I just wanted to say your blog is really great, interesting, and I was wondering what you could tell me about psychopaths/sociopaths and maybe the neuroscience behind it rather than simply the psychology people are used to hearing about it. I’m hoping to be either a criminology major or do something in psychology or neuroscience, I think it would be interesting on how they connect.
Hey, thanks! I seem to be getting a lot of questions relating to the criminal mind nowadays…

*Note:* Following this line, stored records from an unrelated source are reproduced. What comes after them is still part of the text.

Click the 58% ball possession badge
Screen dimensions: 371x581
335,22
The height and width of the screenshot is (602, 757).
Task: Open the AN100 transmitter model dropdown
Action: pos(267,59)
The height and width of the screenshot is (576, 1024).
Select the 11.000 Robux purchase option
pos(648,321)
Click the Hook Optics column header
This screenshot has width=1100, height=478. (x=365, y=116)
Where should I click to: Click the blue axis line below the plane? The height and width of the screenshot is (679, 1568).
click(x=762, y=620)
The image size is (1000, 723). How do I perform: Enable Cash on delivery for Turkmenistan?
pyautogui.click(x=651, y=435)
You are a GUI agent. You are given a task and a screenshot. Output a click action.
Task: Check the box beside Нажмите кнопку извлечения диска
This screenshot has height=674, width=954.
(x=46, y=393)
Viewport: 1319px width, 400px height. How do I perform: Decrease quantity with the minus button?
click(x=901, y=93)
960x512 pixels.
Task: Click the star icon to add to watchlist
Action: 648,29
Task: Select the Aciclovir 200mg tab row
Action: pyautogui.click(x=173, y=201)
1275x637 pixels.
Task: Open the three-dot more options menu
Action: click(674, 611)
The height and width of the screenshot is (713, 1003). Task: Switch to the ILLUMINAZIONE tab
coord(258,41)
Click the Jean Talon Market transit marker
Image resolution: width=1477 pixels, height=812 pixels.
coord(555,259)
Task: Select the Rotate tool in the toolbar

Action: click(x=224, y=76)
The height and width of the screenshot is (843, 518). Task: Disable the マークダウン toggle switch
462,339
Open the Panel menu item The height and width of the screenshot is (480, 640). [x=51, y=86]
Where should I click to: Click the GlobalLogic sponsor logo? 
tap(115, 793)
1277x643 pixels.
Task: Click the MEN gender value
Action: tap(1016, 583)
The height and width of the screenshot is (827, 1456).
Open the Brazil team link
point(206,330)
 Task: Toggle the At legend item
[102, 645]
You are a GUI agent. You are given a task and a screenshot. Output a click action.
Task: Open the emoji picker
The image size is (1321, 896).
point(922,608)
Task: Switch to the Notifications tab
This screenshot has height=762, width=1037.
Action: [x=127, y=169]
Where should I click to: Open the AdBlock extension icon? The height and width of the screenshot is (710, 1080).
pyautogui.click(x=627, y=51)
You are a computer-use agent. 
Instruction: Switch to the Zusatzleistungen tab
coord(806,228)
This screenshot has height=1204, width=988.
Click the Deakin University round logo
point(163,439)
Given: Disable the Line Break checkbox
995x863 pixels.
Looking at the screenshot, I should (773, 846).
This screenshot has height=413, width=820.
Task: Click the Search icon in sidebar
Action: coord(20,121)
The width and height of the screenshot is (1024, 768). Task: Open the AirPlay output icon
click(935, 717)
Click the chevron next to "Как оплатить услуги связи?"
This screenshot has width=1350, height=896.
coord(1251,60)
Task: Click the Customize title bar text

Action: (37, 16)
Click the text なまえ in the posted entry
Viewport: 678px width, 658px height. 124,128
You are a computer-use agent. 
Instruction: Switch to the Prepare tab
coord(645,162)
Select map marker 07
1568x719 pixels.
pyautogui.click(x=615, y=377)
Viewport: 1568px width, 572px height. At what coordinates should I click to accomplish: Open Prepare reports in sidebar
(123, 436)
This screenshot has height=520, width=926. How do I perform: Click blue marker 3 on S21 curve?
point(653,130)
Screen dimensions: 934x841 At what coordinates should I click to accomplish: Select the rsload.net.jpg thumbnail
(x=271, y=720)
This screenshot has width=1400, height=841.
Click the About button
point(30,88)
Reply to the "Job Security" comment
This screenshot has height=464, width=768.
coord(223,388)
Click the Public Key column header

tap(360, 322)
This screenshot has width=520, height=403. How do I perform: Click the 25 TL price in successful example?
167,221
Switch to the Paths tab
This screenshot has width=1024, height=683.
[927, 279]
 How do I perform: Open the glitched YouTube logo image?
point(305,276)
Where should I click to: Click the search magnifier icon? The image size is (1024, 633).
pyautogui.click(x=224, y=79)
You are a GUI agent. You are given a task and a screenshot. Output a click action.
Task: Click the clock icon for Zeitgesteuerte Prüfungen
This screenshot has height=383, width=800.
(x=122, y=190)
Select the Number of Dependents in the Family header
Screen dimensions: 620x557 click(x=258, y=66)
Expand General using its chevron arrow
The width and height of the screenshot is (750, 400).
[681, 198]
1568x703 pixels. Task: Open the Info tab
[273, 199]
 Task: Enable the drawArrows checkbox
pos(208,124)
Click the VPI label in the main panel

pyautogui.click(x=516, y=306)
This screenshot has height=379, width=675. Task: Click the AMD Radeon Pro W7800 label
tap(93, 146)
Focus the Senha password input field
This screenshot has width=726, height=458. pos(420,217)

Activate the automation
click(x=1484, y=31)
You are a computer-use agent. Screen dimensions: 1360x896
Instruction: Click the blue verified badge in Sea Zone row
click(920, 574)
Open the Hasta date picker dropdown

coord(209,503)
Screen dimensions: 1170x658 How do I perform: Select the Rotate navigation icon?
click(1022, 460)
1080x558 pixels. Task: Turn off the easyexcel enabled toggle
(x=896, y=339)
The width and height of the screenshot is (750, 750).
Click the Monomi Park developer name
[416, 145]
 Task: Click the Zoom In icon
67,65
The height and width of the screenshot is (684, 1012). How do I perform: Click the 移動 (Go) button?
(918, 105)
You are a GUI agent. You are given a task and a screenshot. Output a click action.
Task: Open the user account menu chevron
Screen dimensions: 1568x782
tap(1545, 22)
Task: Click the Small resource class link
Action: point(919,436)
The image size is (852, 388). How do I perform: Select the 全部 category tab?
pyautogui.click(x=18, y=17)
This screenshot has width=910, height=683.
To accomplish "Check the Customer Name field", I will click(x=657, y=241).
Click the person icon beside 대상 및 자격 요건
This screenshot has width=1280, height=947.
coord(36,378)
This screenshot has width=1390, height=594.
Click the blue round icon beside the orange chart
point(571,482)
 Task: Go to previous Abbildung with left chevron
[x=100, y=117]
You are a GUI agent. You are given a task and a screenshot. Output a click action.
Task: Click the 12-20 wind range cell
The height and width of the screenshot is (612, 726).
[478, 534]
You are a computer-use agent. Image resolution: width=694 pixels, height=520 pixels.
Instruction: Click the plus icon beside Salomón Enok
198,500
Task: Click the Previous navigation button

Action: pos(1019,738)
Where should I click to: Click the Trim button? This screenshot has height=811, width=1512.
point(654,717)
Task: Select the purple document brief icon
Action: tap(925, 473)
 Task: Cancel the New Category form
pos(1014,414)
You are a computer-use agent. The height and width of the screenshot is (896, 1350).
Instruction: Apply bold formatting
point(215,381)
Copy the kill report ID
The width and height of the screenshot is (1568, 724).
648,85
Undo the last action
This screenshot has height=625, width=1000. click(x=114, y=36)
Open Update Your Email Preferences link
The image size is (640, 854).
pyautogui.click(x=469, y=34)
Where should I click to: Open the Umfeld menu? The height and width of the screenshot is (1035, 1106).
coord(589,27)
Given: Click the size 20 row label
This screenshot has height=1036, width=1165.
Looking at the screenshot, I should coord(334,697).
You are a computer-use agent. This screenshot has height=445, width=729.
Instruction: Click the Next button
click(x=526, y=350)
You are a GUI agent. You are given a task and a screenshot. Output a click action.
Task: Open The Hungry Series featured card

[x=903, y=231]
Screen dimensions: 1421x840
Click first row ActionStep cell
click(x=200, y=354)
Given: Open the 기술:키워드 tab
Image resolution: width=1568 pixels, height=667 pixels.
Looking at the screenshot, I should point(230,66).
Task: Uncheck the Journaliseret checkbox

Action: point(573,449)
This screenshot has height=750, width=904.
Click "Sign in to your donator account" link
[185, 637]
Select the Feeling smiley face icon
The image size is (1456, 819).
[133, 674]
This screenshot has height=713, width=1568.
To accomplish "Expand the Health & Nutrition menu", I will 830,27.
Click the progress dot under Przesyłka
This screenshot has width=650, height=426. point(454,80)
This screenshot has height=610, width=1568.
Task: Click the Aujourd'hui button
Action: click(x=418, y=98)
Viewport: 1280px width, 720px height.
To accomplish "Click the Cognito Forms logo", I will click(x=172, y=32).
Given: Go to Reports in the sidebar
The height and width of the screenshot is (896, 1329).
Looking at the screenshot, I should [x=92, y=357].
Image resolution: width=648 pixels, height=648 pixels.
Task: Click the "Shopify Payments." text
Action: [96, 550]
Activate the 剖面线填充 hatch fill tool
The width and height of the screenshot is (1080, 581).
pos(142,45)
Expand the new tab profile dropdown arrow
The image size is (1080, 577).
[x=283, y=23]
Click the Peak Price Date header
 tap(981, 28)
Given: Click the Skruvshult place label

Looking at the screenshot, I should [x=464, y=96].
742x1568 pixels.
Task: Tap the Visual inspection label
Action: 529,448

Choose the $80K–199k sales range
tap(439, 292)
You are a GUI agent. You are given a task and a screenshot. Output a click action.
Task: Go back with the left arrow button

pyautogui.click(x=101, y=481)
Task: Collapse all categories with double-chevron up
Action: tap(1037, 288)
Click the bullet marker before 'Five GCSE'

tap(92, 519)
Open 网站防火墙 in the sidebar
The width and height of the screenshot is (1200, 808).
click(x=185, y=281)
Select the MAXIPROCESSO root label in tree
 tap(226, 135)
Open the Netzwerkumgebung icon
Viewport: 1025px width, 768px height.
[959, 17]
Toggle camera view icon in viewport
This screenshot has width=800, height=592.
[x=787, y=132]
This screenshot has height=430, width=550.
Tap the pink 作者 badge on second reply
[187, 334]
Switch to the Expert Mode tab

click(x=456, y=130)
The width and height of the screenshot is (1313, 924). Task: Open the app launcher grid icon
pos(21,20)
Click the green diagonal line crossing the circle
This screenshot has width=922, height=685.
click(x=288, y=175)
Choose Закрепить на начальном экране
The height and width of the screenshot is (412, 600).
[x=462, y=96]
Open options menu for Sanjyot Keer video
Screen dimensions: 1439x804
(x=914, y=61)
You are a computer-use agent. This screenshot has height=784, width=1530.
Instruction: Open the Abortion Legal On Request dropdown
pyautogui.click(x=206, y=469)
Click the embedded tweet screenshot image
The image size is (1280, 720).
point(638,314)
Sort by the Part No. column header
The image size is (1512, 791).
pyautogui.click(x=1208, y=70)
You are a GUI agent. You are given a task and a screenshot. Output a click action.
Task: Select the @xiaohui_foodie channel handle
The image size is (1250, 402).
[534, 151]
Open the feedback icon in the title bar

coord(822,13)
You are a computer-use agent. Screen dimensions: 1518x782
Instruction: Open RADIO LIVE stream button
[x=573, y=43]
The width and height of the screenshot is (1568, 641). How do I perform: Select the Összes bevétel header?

Here’s an abstract of an article by one of the leading people in that field:
A cognitive neuroscience perspective on psychopathy: evidence for paralimbic system dysfunction.
Source
Olin Neuropsychiatry Research Center, Institute of Living, Hartford, CT 06106, USA. kent.kiehl@yale.edu
Abstract
Psychopathy is a complex personality disorder that includes interpersonal and affective traits such as glibness, lack of empathy, guilt or remorse, shallow affect, and irresponsibility, and behavioral characteristics such as impulsivity, poor behavioral control, and promiscuity. Much is known about the assessment of psychopathy; however, relatively little is understood about the relevant brain disturbances. The present review integrates data from studies of behavioral and cognitive changes associated with focal brain lesions or insults and results from psychophysiology, cognitive psychology and cognitive and affective neuroscience in health and psychopathy. The review illustrates that the brain regions implicated in psychopathy include the orbital frontal cortex, insula, anterior and posterior cingulate, amygdala, parahippocampal gyrus, and anterior superior temporal gyrus. The relevant functional neuroanatomy of psychopathy thus includes limbic and paralimbic structures that may be collectively termed ‘the paralimbic system’. The paralimbic system dysfunction model of psychopathy is discussed as it relates to the extant literature on psychopathy.